Successful harm reduction models which provide overdose services and HIV prevention to adolescents and young adults exist. Electronic cigarettes serve as a safer alternative that reduces health-associated risks. While some critics have argued that electronic cigarette use is a gateway to smoking, the opposite is true. E-cigarettes provide a gateway from smoking and have been used by millions of smokers to reduce the health risks associated with tobacco consumption.

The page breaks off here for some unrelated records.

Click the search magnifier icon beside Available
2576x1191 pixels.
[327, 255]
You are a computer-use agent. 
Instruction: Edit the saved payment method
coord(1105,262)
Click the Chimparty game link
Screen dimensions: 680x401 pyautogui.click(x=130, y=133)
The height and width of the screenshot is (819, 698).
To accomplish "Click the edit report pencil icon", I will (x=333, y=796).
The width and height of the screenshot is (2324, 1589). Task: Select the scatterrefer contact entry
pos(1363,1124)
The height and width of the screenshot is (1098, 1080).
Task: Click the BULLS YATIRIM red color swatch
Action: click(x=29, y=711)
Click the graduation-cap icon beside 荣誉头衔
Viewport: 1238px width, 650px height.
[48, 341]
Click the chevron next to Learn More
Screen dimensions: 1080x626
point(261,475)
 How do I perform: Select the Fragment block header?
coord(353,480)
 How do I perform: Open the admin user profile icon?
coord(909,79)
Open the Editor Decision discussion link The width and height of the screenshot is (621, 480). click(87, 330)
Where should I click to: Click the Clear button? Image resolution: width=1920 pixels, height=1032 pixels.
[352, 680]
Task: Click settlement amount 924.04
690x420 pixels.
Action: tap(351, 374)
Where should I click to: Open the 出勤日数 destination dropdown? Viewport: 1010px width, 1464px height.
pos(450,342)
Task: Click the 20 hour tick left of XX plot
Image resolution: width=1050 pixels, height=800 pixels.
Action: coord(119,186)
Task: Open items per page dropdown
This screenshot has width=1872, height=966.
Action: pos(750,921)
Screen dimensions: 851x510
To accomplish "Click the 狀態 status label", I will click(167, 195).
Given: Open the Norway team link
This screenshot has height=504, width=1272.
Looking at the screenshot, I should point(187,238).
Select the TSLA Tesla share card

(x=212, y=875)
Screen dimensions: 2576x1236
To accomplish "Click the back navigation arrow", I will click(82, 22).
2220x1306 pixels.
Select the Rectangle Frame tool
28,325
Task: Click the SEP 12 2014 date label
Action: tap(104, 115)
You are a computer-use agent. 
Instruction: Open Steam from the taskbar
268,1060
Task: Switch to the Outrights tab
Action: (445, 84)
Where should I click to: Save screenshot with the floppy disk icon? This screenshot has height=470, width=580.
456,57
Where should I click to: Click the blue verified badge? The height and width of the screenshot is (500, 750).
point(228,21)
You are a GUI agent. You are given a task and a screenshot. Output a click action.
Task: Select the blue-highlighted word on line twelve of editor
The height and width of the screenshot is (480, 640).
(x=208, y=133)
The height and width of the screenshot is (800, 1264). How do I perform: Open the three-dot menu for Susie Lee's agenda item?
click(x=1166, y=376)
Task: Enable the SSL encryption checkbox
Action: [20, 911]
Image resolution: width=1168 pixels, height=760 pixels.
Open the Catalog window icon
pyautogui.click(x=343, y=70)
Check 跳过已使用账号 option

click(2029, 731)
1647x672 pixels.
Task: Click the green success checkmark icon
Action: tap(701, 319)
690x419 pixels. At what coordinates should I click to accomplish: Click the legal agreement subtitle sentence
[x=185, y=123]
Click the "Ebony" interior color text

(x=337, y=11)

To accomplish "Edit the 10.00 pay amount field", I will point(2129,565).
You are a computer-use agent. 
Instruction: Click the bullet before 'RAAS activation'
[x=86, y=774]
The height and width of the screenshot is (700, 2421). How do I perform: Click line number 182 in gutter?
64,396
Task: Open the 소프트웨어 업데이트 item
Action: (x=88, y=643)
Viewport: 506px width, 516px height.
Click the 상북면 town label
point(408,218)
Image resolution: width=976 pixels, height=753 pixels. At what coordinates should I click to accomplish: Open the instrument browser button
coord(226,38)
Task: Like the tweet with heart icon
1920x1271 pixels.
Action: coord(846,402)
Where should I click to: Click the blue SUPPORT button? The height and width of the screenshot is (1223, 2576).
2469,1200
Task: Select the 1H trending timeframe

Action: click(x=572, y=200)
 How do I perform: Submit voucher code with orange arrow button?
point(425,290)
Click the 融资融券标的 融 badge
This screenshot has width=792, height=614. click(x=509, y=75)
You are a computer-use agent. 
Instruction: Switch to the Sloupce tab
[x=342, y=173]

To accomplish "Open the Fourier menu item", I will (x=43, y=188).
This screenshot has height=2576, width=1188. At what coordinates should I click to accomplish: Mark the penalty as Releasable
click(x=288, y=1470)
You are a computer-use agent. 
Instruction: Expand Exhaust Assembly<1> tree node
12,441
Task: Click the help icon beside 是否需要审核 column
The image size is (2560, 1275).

A recent analysis of trends in nicotine use in England suggests that the so-called gateway theory of vaping is not the explanation. The real reason for the link could be that young adults who start vaping are the same ones who are likely to try smoking, regardless of whether they ever have an e-cigarette. Clinicians risk limiting engagement opportunities and losing young patients' trust by focusing on abstinence-based messaging. Harm reduction programs that are available, too often exclude young people, even though there's no evidence-based or scientific reason for those age limits.
But even when legally available services are provided, many youths stay away from programs that primarily serve adults. Barriers include avoidance of law enforcement, mistrust of adults in authority, and a fear of being around older adults who use substances. There is a need for legal and policy frameworks relating to drug use and service delivery to be reviewed and amended to remove barriers so that young adults can realize their right to health and easily access available products and services. While removing age limits on harm reduction services is a good start, what's needed is programming designed to meet the needs of youth from the ground up and is sensitive to young people's intersecting identities.
By creating more youth-centred programs and offering harm reduction services, policymakers and care providers can save lives and create more entry points into treatment and healthcare for young people who use drugs. Failing to find solutions represents a missed opportunity to protect and improve the health of the next generation of youth across the world.